Amer explains, “We gave voice and face to the two sides, in the sense that we are not afraid of the truth. We want the story to be out there.” In describing the characters being interviewed, Paul explains, “although they were clear-eyed about the situation, they were not bitter, they don’t ‘hate the Israelis’, even though they talk about the terrible situation.”
In describing the process of Palestinians acquiring the animals, Paul offers that “100 cows were purchased from the same kibbutz, for 5 other farms, but they were immediately discovered, stables bulldozed and the cows killed, leaving only the one in Beit Sahour.” Israel was afraid the idea of becoming economically independent would spread to other areas and products.
The film also covers the issue of double taxing Palestinians. Those who refused to pay money to their occupiers had household furniture and items confiscated as compensation. This illegal practice was officially condemned by the UN, although it continued throughout the Intifada as an additional form of punishment to the Palestinians.

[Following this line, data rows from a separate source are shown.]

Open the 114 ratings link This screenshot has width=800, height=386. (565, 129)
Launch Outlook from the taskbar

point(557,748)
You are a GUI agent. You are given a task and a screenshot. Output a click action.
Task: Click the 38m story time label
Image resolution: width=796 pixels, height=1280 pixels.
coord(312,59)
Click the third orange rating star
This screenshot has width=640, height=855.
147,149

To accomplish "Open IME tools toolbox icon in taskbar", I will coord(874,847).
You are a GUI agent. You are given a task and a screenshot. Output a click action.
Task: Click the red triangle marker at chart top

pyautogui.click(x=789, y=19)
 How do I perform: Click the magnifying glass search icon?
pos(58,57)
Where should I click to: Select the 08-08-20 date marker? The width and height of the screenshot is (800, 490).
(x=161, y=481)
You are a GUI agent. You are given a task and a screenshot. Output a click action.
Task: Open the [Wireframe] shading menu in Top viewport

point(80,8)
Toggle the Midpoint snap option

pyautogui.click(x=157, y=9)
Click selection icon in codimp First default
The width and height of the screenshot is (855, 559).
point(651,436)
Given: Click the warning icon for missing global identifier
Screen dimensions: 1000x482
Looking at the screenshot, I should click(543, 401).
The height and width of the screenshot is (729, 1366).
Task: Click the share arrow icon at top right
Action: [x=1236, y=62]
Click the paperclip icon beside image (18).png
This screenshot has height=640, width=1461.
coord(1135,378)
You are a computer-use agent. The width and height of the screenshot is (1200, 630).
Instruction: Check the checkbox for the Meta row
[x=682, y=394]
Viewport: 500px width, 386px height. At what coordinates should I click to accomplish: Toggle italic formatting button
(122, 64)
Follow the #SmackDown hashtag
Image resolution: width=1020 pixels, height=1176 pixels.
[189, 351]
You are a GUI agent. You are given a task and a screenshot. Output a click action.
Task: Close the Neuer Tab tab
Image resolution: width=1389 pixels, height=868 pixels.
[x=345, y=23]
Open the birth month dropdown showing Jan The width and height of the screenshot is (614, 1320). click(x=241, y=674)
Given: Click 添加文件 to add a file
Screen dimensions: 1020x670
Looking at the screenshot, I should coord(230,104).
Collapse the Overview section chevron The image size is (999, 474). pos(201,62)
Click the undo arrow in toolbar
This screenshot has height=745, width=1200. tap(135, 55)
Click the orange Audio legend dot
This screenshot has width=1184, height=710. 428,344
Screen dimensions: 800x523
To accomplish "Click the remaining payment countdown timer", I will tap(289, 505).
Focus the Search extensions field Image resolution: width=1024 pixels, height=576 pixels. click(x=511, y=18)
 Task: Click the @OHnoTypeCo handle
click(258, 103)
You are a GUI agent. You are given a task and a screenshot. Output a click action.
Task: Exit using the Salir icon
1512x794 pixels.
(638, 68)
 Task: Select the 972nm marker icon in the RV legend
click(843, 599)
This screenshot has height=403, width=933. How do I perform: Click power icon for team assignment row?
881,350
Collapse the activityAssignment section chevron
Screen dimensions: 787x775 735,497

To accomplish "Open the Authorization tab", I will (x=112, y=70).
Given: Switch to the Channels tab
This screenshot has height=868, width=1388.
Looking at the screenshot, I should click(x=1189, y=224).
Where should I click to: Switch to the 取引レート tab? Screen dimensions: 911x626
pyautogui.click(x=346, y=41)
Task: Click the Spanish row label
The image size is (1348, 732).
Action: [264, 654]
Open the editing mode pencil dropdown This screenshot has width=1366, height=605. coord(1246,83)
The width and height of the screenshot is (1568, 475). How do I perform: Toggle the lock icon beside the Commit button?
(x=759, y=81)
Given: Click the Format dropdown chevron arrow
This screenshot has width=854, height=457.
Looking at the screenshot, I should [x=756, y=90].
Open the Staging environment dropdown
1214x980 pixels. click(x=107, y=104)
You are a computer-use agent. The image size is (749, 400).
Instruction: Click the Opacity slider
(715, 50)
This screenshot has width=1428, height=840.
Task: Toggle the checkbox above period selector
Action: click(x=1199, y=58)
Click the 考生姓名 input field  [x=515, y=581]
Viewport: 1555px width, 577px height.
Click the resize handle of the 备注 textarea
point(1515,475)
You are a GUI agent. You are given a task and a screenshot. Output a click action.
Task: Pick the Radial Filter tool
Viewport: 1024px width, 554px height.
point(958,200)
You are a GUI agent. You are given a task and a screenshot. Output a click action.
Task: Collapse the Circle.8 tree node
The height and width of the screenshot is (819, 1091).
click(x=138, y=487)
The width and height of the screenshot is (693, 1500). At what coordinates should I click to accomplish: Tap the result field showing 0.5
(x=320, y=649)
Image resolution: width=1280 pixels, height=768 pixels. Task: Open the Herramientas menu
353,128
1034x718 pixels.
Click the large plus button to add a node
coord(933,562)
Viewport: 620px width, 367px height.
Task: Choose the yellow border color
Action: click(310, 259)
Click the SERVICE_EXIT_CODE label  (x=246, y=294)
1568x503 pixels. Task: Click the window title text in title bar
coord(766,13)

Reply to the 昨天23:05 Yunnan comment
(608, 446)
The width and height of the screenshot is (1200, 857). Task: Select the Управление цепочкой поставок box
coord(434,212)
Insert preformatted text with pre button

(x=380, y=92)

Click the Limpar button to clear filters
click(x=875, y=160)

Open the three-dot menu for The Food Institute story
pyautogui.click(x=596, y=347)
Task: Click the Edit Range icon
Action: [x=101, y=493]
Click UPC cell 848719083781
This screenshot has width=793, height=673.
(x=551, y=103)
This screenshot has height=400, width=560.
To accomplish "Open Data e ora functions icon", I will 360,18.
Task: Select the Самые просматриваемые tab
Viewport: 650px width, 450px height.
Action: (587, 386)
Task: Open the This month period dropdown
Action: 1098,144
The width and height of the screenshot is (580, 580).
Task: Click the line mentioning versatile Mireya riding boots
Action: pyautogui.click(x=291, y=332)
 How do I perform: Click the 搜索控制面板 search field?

Discussing the process of putting the film together, Amer explained, “We asked each character to select a family member that looked like them back then. This created a sort of nostalgia in their eyes watching their relatives play themselves 25 years ago. For them it was kind of a second chance to look back at an era when they loved themselves and what they were doing.” Paul states, “Their ability to remember the most precise details and express the feelings they had at that important time was extraordinary. It’s a very complex thing. In a sense, they were sad, because everything they tried to do in the first Intifada has not happened. And yet at the same time, it was a tremendously exciting time for them. Even though ultimately it failed, it was a time when they were young, they believed everything was possible and they felt they were masters of their own destiny.”
Starting Oct 31st the film will be shown in Ramallah and throughout Gaza and the West Bank, as well as Haifa in Israel. After being personally involved in the story’s development for almost 25 years, Amer expressed his excitement: “I’m waiting to see their reaction.”